ACTION ITEM: From the line that contains "Click the Poliție shield star icon" down to the last line of the listing below, reproduce each line exactly but not the pictures.

DATA TO USE section start

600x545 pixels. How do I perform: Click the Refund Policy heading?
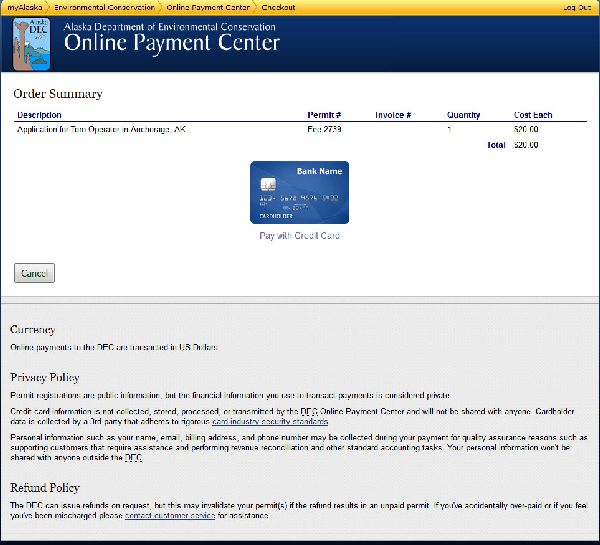[45, 488]
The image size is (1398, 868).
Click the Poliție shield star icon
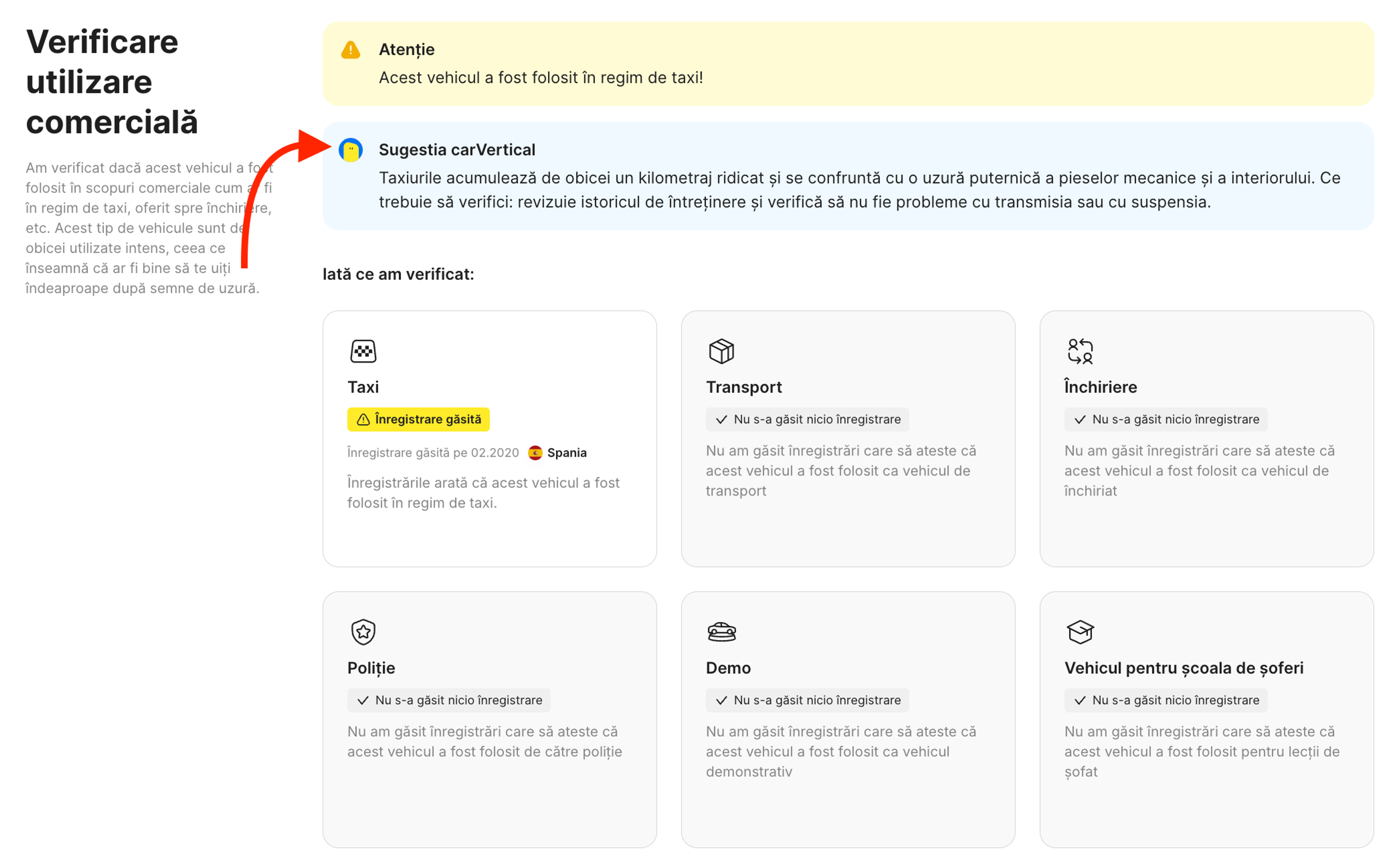(363, 632)
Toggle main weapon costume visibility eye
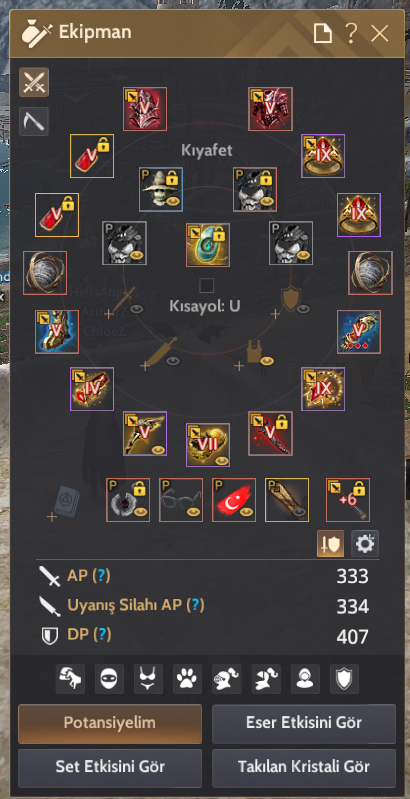Viewport: 410px width, 799px height. pyautogui.click(x=137, y=309)
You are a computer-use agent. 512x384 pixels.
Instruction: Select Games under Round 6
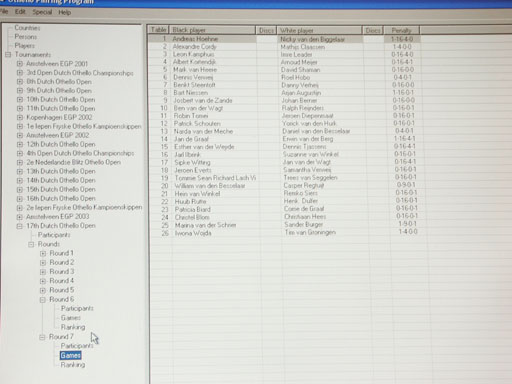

DATA TO USE section end

WRITTEN RESPONSE:
Click the Poliție shield star icon
(363, 632)
Toggle main weapon costume visibility eye
Viewport: 410px width, 799px height. pyautogui.click(x=137, y=309)
You are a computer-use agent. 512x384 pixels.
Instruction: Select Games under Round 6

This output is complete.